Data supplied: Begin

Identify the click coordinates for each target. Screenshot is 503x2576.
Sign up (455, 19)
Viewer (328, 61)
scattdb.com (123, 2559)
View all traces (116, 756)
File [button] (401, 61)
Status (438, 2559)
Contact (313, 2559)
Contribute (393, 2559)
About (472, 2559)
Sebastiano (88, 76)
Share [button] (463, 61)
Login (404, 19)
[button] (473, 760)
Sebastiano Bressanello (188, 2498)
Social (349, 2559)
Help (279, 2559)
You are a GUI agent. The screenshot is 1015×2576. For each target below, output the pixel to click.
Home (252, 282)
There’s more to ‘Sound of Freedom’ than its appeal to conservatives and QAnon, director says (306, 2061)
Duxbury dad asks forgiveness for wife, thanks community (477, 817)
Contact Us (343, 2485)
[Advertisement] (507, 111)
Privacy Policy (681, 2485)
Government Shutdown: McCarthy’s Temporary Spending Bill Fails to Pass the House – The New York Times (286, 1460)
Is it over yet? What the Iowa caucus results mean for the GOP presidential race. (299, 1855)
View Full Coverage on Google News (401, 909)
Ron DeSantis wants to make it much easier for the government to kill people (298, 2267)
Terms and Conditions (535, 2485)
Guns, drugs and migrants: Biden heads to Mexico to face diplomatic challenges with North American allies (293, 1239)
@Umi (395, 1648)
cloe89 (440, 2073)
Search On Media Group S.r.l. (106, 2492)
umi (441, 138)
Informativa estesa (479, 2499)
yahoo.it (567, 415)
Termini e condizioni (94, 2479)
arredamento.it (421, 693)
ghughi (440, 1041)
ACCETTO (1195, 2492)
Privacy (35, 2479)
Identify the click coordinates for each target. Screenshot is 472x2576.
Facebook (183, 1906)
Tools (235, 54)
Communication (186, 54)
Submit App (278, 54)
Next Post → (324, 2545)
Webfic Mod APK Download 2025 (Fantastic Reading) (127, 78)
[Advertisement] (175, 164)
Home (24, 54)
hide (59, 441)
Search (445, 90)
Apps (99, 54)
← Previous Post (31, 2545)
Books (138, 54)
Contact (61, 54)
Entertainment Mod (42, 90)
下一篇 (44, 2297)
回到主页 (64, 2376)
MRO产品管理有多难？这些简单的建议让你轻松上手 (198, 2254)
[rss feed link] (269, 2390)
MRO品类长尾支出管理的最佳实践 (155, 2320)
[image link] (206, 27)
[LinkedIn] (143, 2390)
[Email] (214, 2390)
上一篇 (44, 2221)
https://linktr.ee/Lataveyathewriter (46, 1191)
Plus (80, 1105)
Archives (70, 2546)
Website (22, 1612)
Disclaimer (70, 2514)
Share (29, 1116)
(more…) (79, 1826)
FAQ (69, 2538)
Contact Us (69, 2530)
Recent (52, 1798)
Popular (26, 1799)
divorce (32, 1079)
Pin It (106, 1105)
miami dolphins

Data supplied: End

What you will do
Reproduce the lines above, beginning at the line with "Status (438, 2559)" and stopping after the line with "Home (252, 282)", exactly as they are.

Task response
Status (438, 2559)
Contact (313, 2559)
Contribute (393, 2559)
About (472, 2559)
Sebastiano (88, 76)
Share [button] (463, 61)
Login (404, 19)
[button] (473, 760)
Sebastiano Bressanello (188, 2498)
Social (349, 2559)
Help (279, 2559)
You are a GUI agent. The screenshot is 1015×2576. For each target below, output the pixel to click.
Home (252, 282)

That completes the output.